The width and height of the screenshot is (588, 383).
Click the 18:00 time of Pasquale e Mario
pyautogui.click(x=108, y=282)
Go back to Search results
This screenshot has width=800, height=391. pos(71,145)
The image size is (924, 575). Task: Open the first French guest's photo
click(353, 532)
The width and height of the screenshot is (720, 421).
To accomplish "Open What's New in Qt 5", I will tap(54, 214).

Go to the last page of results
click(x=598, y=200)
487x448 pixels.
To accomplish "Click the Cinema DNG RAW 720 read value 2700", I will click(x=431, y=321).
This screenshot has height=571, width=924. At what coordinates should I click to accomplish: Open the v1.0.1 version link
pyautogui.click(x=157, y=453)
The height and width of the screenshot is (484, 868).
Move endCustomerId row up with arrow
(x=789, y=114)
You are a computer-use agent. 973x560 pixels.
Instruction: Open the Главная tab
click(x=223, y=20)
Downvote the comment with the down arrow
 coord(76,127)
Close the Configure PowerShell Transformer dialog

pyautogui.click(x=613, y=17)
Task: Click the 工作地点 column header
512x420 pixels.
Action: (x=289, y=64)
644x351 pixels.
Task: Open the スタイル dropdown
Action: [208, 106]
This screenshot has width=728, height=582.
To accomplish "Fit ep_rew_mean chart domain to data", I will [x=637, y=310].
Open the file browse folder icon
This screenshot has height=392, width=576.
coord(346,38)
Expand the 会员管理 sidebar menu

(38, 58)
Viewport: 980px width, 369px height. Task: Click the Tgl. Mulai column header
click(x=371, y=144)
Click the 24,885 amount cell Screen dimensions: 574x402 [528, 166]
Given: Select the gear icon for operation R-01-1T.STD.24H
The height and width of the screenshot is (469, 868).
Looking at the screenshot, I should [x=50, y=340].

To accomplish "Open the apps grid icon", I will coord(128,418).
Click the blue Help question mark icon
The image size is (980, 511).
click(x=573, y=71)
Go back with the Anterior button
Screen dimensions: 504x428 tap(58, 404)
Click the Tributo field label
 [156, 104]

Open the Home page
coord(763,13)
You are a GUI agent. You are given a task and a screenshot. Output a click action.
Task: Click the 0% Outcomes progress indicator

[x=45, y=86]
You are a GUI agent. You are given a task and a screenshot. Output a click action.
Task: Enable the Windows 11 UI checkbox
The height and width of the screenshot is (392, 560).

::::::

▶ [Instructions to follow]: Output each line of the records above exactly, beginning at the first, and stop once the line containing "The width and height of the screenshot is (720, 421)." has been output.

▶ [Written solution]:
The width and height of the screenshot is (588, 383).
Click the 18:00 time of Pasquale e Mario
pyautogui.click(x=108, y=282)
Go back to Search results
This screenshot has width=800, height=391. pos(71,145)
The image size is (924, 575). Task: Open the first French guest's photo
click(353, 532)
The width and height of the screenshot is (720, 421).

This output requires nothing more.